I got my very own Famicom Network Adapter this weekend, which included the JRA-PAT game card and gigantic controller with numberpad. I verified everything works except obviously not able to dial into a Japanese horse racing dialup server. That still just cracks me up this was legitimately used for that.
Anyway, I have probed and prodded and found lots of curiosities. It is a big unknown what this thing is capable of, but here is what I have found so far.
Pinouts here for now:
https://wiki.nesdev.com/w/index.php/User:Ben_Boldt
The RF5C66 chip (U9):
The RF5A18 Chip (U10):
The JRA-PAT card:
Anyway, I have probed and prodded and found lots of curiosities. It is a big unknown what this thing is capable of, but here is what I have found so far.
Pinouts here for now:
https://wiki.nesdev.com/w/index.php/User:Ben_Boldt
The RF5C66 chip (U9):
- This seems to be a memory mapper chip.
- It can generate IRQs.
- It is connected to CPU address bits 0-7, 12-14, /ROMSEL, CPU R/W.
- It is connected to CPU data bus 0-7.
- The card has its own data bus. RF5C66 also connects to this data bus.
- (The card's address bus is directly connected to the CPU address bus however.)
- So it seems the RF5C66 must multiplex the CPU and Card data busses together.
- It controls what appears to be an 8kbyte PRG-RAM chip (U5) which is on the card data bus.
- It is connected to PPU A10 and A11 (and no other PPU address bits, no A12), so it isn't doing any fancy PPU stuff like MMC5.
- The presence of PPU A10 & A11 makes me think MMC3 scanline detection, but no A12 though.
- It is able to control or monitor the onboard CHR-RAM's /CE, not sure why. It does not receive PPU /RD or /WR.
- This chip has no means of writing to the onboard CHR-RAM and no access to PPU data bus.
- Has a 21.47727MHz crystal.
The RF5A18 Chip (U10):
- This appears to be a modem controller chip.
- It has its own private 8kbyte RAM chip (U6), presumably for buffering network data.
- It has CPU address bits A0, A1, and A2. No others.
- It is on the card data bus and not on the CPU data bus.
- It controls the LEDs.
- It reads the switch on the bottom of the network adapter.
- Has a 19.6608MHz crystal.
The JRA-PAT card:
- No CHR/PPU connections. The user program has to manually load data into CHR-RAM.
- The JRA-PAT card is not potted. I was reading somewhere earlier someone thought it was potted due to its weight. If you carefully peel the back metal piece off, it can be opened and accessed.

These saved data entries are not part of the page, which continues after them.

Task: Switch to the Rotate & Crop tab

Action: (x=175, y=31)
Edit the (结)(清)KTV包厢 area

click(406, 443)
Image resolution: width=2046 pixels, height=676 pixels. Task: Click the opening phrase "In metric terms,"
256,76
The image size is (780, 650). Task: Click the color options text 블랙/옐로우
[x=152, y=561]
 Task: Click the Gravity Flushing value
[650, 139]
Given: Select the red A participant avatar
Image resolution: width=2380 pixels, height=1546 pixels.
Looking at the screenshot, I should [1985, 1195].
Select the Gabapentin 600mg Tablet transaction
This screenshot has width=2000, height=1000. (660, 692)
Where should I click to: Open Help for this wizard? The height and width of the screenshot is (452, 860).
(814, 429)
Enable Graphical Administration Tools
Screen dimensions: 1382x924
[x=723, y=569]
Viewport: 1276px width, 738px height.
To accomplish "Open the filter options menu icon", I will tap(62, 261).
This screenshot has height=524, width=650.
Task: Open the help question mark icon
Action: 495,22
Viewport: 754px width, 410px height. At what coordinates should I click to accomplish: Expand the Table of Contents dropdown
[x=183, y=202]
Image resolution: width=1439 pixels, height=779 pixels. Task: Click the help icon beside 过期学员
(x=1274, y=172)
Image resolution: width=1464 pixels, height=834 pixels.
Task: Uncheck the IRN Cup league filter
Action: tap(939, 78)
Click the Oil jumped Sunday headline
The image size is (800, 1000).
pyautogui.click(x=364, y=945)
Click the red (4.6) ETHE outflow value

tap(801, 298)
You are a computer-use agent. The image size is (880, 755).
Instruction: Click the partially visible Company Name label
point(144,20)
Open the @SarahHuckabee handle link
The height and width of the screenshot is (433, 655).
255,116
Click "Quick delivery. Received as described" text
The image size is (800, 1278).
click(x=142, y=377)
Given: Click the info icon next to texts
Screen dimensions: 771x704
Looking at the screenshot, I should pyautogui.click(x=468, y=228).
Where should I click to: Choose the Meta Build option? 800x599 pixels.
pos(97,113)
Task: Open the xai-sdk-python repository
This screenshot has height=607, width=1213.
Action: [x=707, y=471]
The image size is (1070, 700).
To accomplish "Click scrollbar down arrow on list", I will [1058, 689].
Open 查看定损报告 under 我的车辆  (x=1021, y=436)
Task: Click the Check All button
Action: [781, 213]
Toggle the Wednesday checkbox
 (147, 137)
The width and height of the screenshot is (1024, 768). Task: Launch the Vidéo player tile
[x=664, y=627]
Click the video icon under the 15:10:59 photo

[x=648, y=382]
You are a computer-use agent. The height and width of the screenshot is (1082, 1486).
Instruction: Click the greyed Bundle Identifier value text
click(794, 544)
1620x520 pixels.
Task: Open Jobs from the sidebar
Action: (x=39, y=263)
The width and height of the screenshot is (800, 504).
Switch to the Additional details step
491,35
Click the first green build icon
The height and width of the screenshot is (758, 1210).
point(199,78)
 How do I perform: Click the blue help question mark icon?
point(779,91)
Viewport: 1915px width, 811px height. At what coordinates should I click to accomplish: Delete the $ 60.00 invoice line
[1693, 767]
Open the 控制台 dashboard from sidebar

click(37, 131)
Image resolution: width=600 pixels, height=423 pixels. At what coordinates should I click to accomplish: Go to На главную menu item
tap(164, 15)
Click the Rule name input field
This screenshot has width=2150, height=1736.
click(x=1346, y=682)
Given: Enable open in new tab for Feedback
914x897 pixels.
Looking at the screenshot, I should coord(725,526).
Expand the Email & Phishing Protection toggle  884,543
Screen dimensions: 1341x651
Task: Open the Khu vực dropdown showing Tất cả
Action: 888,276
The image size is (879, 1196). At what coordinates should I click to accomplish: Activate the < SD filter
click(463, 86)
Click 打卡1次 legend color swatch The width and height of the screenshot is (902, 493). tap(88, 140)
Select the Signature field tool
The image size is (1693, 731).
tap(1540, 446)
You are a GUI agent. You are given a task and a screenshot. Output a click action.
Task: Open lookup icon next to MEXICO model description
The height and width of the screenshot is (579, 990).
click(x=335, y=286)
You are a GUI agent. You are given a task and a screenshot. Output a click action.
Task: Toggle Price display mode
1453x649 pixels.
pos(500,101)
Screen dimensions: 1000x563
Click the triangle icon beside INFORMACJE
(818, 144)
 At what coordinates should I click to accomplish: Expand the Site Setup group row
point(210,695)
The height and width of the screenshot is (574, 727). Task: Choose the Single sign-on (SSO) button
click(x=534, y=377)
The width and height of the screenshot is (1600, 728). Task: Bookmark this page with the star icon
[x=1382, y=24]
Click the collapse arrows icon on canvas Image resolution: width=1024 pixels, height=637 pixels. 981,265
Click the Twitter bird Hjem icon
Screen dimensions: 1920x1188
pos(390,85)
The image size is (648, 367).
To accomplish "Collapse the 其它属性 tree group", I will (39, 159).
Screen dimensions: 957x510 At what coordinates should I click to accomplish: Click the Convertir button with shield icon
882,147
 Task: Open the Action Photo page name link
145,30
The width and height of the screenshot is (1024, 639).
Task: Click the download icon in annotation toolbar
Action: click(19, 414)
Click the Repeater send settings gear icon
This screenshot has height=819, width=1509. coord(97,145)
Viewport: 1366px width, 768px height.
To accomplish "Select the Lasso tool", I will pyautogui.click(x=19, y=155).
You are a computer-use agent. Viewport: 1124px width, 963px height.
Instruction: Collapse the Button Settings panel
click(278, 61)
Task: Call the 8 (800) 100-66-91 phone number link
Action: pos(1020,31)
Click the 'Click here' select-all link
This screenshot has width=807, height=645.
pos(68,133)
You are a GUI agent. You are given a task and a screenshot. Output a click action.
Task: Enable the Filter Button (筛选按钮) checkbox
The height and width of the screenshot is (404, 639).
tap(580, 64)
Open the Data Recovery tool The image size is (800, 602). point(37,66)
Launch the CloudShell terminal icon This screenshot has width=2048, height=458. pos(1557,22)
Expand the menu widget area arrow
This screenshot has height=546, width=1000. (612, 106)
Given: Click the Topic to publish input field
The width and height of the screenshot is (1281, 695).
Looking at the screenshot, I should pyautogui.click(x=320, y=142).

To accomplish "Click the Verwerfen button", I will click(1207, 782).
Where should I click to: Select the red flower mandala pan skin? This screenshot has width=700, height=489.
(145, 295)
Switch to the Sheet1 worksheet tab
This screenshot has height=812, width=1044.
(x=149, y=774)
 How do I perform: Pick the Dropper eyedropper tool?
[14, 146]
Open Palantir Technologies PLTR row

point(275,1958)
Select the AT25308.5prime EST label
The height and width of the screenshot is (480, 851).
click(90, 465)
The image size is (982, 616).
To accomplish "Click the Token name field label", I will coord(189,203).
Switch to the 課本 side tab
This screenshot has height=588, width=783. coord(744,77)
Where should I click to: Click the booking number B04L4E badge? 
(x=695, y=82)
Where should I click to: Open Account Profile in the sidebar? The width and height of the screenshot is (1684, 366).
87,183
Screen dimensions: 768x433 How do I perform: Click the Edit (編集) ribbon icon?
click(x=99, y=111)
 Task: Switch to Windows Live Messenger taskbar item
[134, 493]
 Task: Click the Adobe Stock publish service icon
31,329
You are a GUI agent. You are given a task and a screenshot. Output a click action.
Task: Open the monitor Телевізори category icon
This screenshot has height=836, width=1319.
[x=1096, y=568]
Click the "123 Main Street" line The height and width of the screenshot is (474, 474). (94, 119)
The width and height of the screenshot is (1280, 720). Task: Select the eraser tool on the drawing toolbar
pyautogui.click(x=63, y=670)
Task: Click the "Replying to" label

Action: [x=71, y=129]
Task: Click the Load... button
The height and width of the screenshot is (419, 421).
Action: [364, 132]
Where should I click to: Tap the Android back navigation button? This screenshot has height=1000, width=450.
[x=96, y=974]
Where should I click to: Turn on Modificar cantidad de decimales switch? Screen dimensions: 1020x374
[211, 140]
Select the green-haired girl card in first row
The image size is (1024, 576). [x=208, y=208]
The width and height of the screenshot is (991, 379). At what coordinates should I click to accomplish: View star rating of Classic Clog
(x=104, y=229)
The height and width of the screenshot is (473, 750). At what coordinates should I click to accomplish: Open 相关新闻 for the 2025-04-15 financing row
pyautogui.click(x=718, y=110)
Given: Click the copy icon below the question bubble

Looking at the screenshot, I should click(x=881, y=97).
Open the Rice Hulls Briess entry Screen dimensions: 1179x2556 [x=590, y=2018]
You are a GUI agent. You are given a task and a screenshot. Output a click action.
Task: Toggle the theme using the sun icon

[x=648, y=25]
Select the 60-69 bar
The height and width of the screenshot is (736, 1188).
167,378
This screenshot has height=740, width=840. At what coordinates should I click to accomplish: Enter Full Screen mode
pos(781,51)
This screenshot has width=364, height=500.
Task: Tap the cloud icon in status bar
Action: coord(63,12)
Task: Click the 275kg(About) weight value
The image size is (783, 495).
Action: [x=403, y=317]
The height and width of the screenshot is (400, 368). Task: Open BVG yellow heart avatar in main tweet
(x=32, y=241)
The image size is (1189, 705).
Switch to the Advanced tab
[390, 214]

- The card is very reminiscent of a GameBoy cartridge. It is longer, but slightly thinner and skinnier.
- Contains an MMC1B2F mapper chip, SOIC-24 package.
- Contains a BR93C46AF, SOIC-8 package, which appears to be a 1kbit microwire EEPROM?? Not sure.
- It has a CIC chip scheme, using "8633AN" as the host CIC chip and "8634A" as the guest CIC chip inside the card. Great.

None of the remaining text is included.